Sam Sacco, executive vice president of the National Assn. of Temporary Services, said he disagreed with 9 to 5's conclusions, but he acknowledged that there is a significant shift in the nature of temporary work.

He said employers are no longer using temporaries just to replace a receptionist who became ill--"the classic image of the Kelly Girl."

Now, Sacco said, employers are planning for peaks of production and sales during the year and hiring part-time and temporary workers based on those needs.

Mitchell Fromstein, president of Milwaukee-based Manpower Inc., the nation's largest temporary help services company, said the number of people his company placed in jobs rose 18% between 1984 and 1985. He said there was an even greater percentage increase in part-time employees who were hired directly by companies.

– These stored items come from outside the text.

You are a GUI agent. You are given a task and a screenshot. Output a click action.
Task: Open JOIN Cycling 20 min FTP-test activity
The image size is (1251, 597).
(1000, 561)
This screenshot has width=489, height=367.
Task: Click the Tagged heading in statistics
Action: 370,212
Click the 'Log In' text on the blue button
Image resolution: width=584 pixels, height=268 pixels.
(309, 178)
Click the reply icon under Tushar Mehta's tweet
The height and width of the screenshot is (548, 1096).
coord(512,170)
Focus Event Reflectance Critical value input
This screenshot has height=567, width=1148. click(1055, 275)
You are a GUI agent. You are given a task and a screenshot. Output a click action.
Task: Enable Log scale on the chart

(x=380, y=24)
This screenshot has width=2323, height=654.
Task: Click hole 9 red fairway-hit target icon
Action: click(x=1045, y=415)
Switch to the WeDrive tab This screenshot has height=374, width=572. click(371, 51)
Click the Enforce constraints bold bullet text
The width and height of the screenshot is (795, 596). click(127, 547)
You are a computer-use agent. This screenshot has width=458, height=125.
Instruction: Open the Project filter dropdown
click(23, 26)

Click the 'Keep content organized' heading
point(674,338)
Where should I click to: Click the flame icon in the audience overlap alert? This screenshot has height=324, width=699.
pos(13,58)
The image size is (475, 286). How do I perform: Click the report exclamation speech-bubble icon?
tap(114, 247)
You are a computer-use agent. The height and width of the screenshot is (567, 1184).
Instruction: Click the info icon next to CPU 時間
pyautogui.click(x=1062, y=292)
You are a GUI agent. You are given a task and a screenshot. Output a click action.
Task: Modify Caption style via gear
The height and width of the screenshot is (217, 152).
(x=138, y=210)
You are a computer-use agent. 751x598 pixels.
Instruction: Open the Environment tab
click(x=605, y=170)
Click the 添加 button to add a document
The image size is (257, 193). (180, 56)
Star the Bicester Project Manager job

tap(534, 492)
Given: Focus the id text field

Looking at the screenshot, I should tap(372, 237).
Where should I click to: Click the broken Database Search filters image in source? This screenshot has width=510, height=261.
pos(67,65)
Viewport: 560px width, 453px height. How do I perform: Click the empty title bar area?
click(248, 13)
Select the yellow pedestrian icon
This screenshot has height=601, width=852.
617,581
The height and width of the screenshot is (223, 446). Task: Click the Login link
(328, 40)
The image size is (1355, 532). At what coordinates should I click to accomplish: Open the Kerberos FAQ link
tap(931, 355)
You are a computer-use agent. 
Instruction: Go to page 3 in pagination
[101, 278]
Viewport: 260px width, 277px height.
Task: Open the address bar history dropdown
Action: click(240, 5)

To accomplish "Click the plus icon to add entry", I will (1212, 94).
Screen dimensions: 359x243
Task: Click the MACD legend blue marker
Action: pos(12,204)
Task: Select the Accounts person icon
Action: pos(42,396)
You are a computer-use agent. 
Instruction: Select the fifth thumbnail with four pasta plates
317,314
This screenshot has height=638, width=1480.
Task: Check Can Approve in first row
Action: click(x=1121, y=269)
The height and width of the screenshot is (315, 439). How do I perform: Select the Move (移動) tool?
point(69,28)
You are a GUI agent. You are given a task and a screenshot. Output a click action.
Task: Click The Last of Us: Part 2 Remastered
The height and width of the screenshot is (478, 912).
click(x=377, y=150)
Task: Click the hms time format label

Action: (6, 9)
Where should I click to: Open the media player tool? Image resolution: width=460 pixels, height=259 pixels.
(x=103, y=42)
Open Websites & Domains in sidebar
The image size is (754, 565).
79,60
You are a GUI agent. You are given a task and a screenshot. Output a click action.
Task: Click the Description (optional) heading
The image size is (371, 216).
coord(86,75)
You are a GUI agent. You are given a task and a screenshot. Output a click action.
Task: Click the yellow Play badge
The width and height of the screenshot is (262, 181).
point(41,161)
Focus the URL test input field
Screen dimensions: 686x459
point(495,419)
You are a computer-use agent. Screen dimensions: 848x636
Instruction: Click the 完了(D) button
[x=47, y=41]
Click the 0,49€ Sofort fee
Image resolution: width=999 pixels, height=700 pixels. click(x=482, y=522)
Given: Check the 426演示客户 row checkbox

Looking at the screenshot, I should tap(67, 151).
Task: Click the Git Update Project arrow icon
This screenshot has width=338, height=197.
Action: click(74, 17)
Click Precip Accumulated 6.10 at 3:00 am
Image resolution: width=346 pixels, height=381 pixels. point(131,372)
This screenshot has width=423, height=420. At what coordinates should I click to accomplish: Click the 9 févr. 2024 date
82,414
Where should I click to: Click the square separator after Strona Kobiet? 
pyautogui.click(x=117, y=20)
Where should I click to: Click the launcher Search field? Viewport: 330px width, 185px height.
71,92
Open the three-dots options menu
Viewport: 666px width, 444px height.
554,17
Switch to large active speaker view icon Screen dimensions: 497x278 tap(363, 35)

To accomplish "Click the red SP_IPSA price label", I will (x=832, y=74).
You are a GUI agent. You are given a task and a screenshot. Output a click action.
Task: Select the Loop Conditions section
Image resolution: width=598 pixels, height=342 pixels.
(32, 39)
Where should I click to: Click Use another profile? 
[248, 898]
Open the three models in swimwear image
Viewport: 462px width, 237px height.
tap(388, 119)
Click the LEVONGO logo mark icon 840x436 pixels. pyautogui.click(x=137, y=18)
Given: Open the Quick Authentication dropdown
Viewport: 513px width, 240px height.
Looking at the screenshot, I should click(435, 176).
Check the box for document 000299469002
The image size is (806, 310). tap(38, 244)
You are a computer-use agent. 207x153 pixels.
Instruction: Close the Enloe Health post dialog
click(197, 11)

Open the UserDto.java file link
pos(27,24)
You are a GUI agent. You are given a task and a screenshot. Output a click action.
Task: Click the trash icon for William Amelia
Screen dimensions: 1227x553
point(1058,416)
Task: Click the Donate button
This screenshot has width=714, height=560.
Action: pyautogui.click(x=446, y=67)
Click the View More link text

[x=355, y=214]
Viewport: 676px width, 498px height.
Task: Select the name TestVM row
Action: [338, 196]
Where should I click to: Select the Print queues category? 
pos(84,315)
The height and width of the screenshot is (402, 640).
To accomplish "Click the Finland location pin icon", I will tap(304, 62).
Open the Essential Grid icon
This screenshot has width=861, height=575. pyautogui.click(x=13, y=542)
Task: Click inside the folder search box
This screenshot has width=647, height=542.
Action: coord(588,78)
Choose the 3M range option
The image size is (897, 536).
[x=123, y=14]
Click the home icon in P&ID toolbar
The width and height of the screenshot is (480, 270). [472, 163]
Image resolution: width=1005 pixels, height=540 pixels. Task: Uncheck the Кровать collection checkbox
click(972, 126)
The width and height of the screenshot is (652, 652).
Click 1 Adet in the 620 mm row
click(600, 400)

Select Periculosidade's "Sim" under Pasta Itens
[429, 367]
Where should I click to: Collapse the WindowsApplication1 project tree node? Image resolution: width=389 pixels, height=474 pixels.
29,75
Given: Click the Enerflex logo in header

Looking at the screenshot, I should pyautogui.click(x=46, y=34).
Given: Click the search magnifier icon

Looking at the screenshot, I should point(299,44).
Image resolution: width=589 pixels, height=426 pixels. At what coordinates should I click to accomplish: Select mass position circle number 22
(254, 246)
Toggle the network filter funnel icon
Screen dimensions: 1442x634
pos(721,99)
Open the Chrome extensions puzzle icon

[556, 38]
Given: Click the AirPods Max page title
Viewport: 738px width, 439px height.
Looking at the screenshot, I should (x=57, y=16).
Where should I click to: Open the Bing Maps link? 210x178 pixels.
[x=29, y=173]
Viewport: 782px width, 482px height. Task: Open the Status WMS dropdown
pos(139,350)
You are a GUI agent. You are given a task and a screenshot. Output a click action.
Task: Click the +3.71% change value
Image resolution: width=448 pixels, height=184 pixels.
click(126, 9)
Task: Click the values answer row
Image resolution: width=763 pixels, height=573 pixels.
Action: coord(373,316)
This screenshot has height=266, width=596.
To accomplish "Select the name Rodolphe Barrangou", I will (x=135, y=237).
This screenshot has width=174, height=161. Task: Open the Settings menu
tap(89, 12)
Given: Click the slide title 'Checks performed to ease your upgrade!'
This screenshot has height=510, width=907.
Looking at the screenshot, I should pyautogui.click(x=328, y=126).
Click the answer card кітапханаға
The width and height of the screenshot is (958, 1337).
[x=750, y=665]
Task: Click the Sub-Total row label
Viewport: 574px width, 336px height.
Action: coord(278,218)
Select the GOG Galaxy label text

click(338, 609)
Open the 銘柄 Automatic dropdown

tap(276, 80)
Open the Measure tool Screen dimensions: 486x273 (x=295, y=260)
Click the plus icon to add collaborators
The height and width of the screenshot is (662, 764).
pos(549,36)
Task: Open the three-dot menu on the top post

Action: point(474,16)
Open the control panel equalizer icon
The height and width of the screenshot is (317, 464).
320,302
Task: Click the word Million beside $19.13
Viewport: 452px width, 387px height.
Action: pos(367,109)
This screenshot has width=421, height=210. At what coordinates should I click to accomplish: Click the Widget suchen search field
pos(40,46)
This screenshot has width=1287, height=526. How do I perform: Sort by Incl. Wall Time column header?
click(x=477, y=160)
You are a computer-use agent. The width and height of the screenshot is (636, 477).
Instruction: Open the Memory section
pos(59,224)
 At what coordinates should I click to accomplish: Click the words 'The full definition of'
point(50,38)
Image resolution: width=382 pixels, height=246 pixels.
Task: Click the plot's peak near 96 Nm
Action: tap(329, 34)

He said many women in their early 30s who had worked for a while, then stopped working to have children, are now re-entering the job market. "A lot of them won't take a permanent job, but they do want income."

Fromstein said these women "have a much richer educational and experience background" than women did 10 years ago. "In the old days, you'd call someone in as a temporary as a last resort; it's different today."

The 9 to 5 report said these workers may be considered more desirable, but because they don't have full-time jobs they receive lower pay than they deserve and often don't get fringe benefits. Part-time workers, on average, earned about 57.7% of the hourly wage of full-time workers, $4.50 an hour in 1984, compared to $7.80 an hour for full-time work, according to the report.

The fact that many part-time and temporary jobs do not include fringe benefits is disturbing, according to Audrey Freedman, a labor economist at the Conference Board, a business research organization in New York. "Most part-time workers are women, and employers think of women as a secondary labor force, so the jobs don't carry benefits," Freedman said.

Freedman agreed with 9 to 5 that a fundamental change in work structure was occurring but took issue with some of the group's conclusions.